### Your objective
Which lines in the records below contain the word "computer"? Copy each of them.

### Entries shown
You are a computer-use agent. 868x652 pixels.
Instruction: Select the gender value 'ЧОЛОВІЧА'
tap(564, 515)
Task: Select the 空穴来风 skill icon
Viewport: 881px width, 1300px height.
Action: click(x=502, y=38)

==

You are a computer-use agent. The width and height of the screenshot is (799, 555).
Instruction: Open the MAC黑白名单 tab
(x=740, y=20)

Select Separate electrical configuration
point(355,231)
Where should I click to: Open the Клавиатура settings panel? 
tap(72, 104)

### Reply
You are a computer-use agent. 868x652 pixels.
You are a computer-use agent. The width and height of the screenshot is (799, 555).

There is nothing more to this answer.